For dogs with stinky breath, try one of these tried-and-true home remedies:

Mint, parsley, and coriander, as well as other fresh herbs.

  • Brushing your teeth twice a day; you can even make your own at-home dental care kit.
  • Provide a healthy diet.
  • Provide drinkable water on a daily basis.
  • Routinely washing the dog dishes
  • Don’t forget the chew toys
  • Probiotics
  • Vinegar of fermented apple juice
  • Citrus juice
  • Vegetable oil extracted from coconuts

Along with the measures already mentioned, such as brushing your teeth, there are literally hundreds of products marketed as “cures” for foul breath. With little success, our staff has evaluated many of these items. The Veterinary Oral Health Council-recommended products have given us the finest results.

To reduce plaque and tartar buildup in pets’ mouths, the Veterinary Oral Health Council (VOHC) researches and recommends products. Only after the results of clinical trials following VOHC guidelines are reviewed and deemed reliable is a product given the VOHC Seal of Acceptance.

The VOHC Seal is only awarded to approve products. Check out this link for a complete catalogue of offerings: In fact, many veterinarians utilize these guidelines as a foundation for the goods they prescribe and sell to pet owners.

This is a list of three of my most-loved products:

Dogs’ OraVet Dental Chews, Made by Merial. To reduce plaque and tartar buildup, these chews can be administered once daily.
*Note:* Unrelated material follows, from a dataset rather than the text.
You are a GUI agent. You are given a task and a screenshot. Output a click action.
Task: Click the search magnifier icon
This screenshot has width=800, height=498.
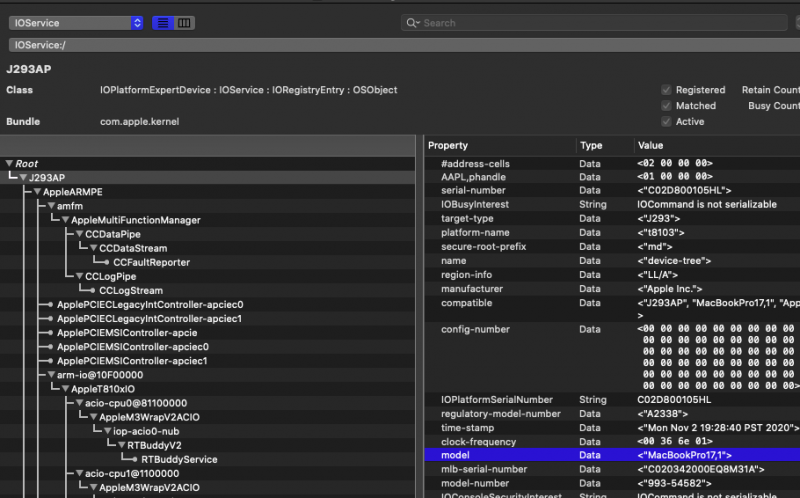click(x=411, y=23)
Finding the Right Veterinary Care: What to Look For

A lot of dog owners are wondering what the best solution is for eliminating canine foul breath. In order to find out, consult your pet’s veterinarian. You and your veterinarian should work together to diagnose the root of the problem and choose the most appropriate treatment.

A fresh herb won’t mask the smell of your dog’s poor breath if he has a toothache. Your dog requires expert dental care for that tooth.

Insights for treating your dog’s bad breath have been provided, and we hope you find them helpful.